Information shown:
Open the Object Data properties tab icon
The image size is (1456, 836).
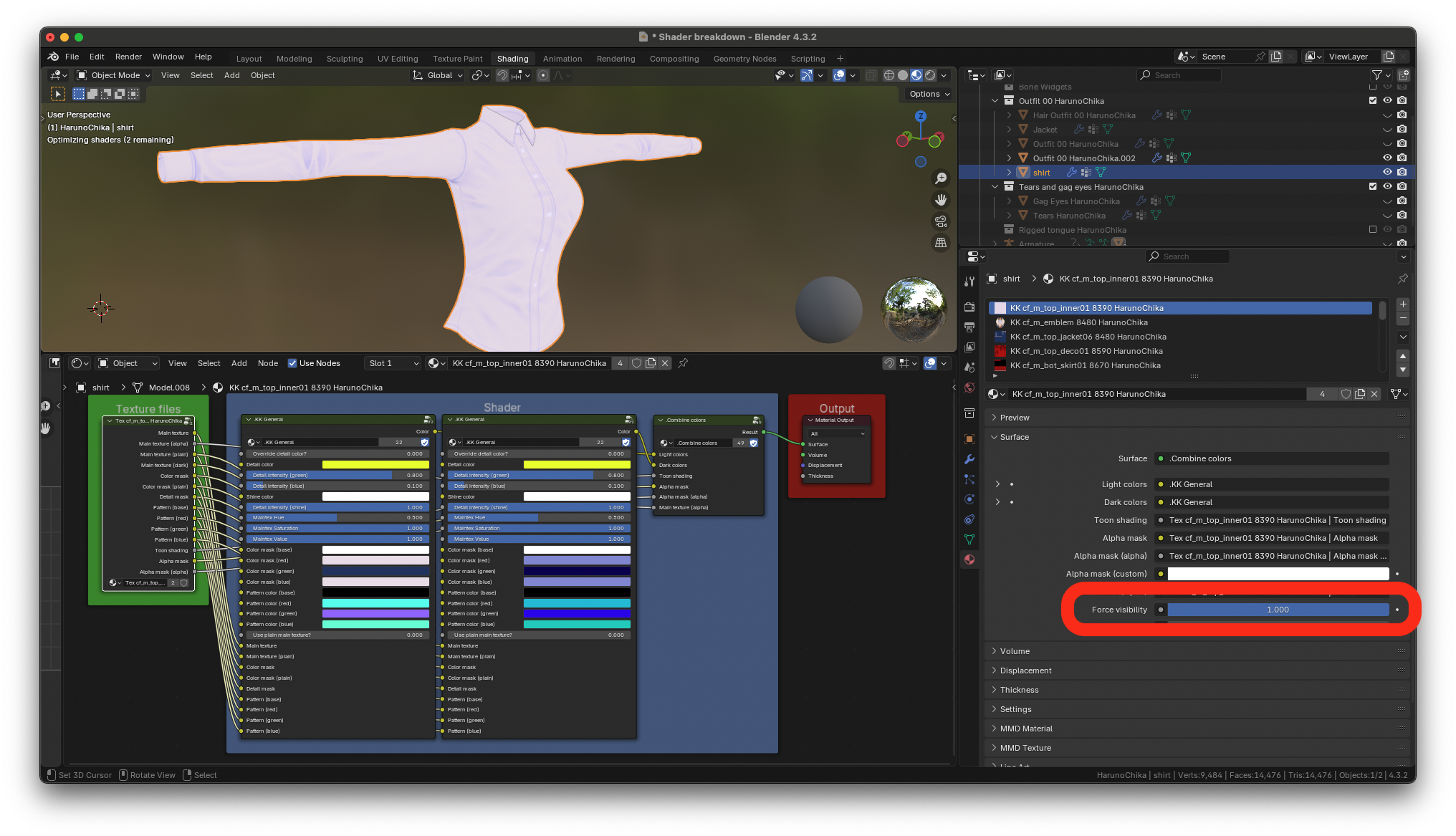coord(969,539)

--

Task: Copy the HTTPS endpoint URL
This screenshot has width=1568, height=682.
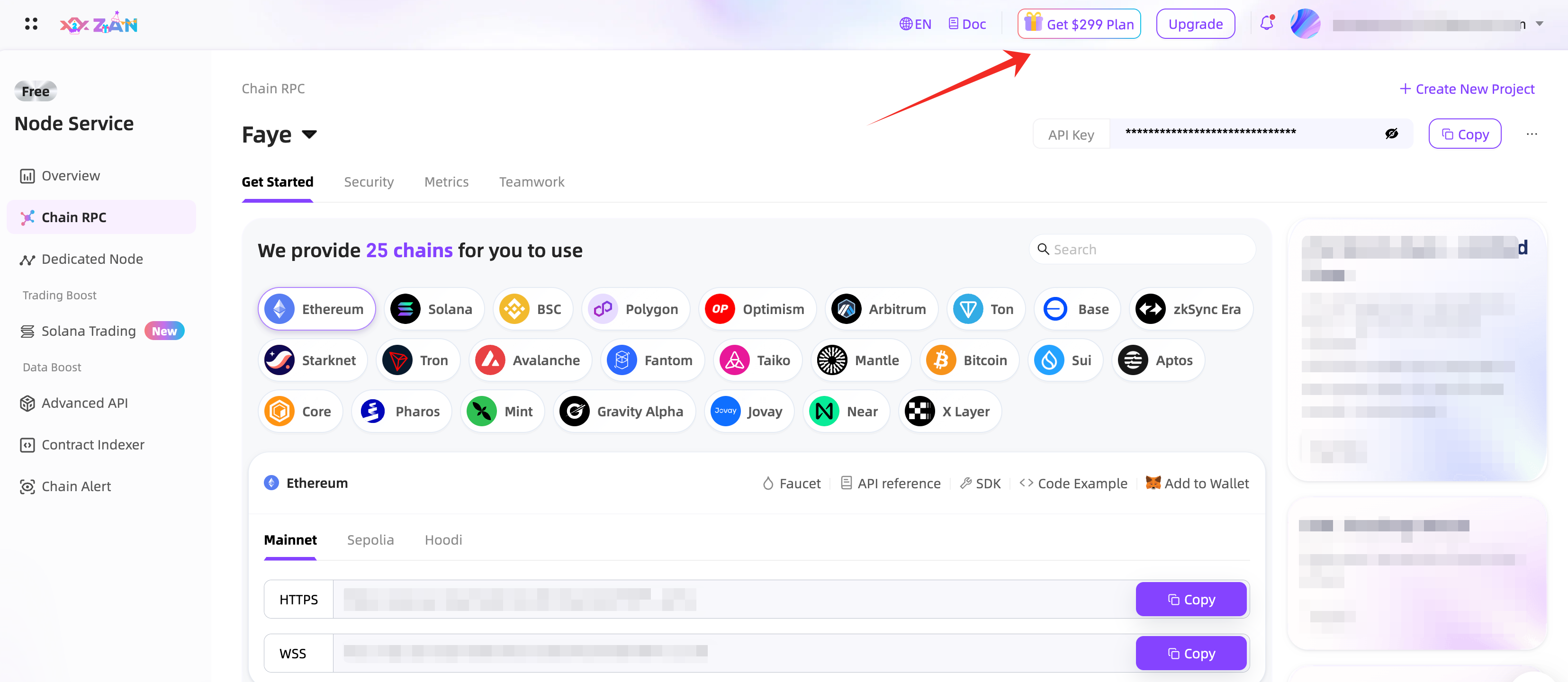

Your task:
Would you copy, unchanged, the stretch of the records above that begins at the line containing "Task: Copy the HTTPS endpoint URL" and ends at the line containing "This screenshot has width=1568, height=682.", and only that?

Solution for this exercise:
Task: Copy the HTTPS endpoint URL
This screenshot has width=1568, height=682.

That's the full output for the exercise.